The coin seems to have been an invention of the Lydians, people of present-day Turkey, around 600 BC, but spread thanks to the Greeks for whom it symbolized the political autonomy of the city that coined it (see the golden darico in display case A).
In Rome, after the heavy copper coins (aes grave), the silver denarius was introduced (see display case A) which remains at the base of the monetary system for over 4 centuries.
With the empire, the reference coins became the gold “aurei” and the “solidi” minted by various emperors (see the “aureo” of Julius Caesar and the “Aulus Irzio” in display case A) repeatedly reformed in weight and value. Through the early Middle Ages, it was the Byzantine currency that kept Rome's legacy alive until the mid-fifteenth century (see display case A and table display: Byzantine coinage).
In Western Europe, it was Charlemagne who reformed the coinage based on silver in the form of the denarius in contrast to the Arab and Byzantine gold coins.

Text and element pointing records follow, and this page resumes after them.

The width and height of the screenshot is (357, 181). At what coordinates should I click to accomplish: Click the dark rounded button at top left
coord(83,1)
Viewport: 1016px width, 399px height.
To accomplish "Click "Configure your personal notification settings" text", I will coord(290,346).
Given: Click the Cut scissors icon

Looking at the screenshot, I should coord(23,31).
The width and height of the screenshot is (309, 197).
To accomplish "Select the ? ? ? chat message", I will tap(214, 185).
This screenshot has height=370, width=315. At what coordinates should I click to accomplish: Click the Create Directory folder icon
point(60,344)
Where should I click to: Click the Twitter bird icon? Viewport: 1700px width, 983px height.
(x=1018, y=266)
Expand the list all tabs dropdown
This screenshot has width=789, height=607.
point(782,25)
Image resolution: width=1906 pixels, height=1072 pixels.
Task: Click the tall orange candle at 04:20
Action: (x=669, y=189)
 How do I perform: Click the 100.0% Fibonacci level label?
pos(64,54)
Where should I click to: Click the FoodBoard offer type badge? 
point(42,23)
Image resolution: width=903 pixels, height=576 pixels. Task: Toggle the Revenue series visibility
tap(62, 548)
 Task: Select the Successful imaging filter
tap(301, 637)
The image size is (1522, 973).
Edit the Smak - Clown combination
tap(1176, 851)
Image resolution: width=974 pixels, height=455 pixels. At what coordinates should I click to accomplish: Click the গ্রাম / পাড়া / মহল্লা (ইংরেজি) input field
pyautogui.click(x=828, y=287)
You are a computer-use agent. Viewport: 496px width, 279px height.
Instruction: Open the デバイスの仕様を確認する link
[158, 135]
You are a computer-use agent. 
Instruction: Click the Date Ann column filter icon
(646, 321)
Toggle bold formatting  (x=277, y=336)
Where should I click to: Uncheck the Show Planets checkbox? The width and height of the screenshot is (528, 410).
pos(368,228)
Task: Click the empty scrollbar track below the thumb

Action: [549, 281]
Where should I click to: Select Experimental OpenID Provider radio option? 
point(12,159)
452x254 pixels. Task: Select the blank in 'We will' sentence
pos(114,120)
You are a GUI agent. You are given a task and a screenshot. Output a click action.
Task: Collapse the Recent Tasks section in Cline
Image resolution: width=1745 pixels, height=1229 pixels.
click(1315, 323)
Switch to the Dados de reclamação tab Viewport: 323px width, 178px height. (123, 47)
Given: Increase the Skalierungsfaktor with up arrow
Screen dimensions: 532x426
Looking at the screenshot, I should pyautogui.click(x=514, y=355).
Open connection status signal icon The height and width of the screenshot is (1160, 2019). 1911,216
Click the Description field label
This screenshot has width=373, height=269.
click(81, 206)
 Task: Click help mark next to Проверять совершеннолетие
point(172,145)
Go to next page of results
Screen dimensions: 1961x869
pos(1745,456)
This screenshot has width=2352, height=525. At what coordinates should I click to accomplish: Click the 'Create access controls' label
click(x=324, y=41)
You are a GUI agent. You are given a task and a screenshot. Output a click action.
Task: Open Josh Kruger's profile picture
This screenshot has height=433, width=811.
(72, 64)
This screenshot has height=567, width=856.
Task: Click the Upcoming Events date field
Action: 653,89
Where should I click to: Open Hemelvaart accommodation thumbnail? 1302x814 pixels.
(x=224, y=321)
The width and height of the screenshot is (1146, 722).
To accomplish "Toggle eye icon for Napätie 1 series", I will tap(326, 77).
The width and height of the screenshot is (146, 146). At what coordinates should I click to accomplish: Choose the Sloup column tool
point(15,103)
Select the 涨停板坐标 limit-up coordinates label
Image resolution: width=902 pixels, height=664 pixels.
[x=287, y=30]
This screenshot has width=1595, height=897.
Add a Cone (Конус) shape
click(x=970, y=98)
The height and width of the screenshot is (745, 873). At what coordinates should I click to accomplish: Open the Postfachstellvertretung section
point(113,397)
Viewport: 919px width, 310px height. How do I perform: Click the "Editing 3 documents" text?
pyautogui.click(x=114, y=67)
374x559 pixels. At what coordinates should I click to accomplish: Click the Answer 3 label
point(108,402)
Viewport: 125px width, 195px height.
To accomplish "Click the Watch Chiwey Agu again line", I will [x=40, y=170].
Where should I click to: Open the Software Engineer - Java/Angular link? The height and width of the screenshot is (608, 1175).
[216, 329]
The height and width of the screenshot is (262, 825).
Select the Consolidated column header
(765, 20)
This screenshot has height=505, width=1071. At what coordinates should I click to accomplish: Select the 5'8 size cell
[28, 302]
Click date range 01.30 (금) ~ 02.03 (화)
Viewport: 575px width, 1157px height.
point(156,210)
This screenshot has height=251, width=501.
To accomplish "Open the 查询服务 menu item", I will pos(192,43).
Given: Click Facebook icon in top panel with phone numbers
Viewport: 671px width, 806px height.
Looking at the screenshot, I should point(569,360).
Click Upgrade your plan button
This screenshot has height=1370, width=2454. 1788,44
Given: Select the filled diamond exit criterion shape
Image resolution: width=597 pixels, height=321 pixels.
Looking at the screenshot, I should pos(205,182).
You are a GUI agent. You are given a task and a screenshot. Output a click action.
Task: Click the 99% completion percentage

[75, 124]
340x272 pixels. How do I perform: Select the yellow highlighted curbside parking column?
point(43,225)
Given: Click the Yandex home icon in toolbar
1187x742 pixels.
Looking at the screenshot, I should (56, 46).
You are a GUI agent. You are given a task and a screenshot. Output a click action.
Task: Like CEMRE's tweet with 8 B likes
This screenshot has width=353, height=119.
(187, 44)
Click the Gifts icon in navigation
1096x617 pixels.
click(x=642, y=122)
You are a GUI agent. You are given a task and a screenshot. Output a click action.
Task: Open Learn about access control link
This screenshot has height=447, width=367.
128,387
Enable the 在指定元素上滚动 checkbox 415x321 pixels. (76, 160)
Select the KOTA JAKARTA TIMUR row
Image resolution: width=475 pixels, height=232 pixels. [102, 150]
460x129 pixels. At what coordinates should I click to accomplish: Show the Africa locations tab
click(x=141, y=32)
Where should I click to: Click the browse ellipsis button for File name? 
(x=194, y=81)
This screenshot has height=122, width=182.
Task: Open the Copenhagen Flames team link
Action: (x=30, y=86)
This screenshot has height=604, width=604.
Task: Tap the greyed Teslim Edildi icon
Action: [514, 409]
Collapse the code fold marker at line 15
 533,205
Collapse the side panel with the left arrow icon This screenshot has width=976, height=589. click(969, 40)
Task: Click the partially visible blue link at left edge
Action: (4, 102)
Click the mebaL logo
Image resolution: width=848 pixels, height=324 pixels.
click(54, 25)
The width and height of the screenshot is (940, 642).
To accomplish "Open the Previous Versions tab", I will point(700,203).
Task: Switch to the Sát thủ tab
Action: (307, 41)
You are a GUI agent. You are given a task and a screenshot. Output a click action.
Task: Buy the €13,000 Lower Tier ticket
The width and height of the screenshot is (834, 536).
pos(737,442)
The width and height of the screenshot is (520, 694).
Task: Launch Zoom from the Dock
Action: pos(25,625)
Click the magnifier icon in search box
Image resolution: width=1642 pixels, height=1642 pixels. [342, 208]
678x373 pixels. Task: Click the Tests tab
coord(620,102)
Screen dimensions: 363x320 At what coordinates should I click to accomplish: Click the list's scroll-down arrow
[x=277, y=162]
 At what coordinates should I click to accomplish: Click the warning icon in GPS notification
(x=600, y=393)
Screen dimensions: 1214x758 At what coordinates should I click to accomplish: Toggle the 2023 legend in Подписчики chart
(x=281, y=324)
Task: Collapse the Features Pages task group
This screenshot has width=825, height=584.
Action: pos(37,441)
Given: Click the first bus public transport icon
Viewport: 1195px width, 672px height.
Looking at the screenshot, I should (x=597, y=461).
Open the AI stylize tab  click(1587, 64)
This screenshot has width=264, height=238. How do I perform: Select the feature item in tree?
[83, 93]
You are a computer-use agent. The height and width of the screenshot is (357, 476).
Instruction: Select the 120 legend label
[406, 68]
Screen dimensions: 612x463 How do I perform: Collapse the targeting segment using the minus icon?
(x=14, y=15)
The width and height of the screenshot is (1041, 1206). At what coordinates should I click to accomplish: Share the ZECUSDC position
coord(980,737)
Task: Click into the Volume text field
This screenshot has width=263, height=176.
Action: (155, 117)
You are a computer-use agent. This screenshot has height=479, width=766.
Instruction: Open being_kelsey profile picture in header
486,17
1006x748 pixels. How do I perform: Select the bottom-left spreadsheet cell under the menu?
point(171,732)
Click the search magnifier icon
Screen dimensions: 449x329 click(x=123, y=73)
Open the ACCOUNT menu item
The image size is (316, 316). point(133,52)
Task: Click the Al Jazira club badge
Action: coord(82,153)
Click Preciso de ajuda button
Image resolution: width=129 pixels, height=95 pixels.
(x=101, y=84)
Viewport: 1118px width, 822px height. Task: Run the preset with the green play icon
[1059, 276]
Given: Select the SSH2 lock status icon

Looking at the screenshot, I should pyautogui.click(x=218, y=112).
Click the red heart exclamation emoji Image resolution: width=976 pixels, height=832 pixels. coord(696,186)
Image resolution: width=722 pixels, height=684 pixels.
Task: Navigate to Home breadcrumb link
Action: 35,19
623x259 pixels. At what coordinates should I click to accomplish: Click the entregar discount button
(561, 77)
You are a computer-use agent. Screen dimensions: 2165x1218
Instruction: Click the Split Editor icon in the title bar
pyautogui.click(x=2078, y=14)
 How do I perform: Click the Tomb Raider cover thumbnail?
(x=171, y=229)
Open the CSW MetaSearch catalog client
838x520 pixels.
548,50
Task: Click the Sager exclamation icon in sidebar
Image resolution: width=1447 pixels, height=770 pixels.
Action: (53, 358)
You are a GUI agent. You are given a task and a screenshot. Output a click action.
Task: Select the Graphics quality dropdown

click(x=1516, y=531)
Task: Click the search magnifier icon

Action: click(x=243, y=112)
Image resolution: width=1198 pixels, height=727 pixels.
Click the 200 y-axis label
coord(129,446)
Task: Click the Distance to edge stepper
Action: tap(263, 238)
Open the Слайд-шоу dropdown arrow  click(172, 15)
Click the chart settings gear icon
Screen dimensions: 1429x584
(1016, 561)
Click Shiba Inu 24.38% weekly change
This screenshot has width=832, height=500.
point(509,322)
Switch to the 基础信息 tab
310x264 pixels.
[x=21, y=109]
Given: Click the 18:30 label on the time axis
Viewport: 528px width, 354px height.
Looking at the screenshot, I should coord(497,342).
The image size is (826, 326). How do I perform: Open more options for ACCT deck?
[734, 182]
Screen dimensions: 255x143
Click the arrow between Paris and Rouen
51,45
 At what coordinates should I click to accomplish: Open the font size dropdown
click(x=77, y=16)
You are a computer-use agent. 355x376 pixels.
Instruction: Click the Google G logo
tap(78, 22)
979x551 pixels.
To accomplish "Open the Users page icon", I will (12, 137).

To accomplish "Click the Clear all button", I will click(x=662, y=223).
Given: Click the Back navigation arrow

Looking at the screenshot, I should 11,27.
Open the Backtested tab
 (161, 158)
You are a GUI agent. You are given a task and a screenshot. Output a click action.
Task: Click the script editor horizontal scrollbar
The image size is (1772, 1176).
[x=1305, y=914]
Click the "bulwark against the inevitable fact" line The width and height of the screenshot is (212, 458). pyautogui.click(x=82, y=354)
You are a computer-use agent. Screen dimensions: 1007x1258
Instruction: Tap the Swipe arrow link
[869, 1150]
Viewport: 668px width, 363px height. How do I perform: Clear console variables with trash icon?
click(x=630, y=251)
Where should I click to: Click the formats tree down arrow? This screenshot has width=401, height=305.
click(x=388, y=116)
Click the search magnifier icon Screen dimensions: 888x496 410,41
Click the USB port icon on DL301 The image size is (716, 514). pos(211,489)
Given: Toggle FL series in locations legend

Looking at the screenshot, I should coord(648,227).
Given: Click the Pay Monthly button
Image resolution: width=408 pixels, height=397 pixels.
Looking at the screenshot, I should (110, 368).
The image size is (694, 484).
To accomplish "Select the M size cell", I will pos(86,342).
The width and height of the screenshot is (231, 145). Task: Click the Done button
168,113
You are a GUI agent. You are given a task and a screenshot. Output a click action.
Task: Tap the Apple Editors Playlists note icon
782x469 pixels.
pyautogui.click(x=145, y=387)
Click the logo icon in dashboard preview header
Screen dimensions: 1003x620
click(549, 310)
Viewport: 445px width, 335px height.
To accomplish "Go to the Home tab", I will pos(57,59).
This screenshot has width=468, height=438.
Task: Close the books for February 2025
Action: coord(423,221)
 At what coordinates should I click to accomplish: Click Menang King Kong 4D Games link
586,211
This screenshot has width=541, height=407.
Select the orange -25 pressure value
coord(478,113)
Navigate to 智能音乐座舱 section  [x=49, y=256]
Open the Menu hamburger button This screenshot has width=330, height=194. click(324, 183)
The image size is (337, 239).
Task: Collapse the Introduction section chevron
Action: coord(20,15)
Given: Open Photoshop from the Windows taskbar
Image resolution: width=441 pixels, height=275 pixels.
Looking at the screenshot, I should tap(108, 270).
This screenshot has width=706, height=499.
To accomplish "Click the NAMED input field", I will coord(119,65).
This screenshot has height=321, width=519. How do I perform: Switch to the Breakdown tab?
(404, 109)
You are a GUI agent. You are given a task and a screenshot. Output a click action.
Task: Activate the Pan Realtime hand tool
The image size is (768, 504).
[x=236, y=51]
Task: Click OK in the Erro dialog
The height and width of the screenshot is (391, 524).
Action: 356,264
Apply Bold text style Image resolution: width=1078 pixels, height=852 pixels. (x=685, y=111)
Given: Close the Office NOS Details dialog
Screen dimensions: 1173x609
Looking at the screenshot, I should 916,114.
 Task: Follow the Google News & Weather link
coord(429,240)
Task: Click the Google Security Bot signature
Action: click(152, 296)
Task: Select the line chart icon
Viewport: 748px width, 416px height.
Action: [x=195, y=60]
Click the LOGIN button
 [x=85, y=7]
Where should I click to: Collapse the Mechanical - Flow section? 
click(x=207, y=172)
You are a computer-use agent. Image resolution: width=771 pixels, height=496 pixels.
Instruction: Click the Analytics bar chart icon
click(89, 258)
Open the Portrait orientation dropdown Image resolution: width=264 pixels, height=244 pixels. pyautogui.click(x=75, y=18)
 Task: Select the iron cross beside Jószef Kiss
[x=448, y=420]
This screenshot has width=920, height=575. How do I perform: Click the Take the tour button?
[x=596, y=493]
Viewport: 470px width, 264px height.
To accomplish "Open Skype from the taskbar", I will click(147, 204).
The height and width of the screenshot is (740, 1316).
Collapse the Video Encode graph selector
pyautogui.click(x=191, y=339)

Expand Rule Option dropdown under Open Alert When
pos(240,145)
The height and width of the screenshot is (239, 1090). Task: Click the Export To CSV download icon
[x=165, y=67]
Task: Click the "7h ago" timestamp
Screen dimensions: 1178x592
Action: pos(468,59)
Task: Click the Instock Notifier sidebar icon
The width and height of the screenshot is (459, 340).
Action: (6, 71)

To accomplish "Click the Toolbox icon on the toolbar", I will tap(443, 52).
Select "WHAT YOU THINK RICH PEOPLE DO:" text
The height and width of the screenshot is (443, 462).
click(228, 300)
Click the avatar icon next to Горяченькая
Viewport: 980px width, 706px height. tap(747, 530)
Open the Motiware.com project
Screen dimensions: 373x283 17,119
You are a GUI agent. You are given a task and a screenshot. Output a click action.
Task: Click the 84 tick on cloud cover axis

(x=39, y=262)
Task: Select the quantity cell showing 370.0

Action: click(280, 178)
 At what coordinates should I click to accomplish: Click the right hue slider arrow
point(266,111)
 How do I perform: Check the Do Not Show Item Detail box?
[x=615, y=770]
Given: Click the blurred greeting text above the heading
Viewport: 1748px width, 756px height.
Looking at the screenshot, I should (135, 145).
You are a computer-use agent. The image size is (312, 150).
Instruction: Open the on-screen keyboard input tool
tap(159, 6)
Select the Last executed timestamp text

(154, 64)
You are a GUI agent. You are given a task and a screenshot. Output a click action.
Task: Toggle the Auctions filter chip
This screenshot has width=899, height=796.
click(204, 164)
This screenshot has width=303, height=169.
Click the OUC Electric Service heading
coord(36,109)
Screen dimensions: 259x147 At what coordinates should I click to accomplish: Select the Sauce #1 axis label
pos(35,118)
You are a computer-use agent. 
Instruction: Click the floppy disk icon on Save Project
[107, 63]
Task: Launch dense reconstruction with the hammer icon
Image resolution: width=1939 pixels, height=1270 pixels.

This brings us closer to the years (from the 10th century) when the growth of Genoa's maritime and commercial power began. When, at the end of the eleventh century, Genoa participated in the First Crusade and laid the foundations of its colonial rule in the East, it did not yet have its own currency and used a "foreign" one such as the Byzantine aurei, the Arabic tarari or silver denarii from other cities such as Pavia (see table display case: Genoa: the coins circulating before the opening of the city mint).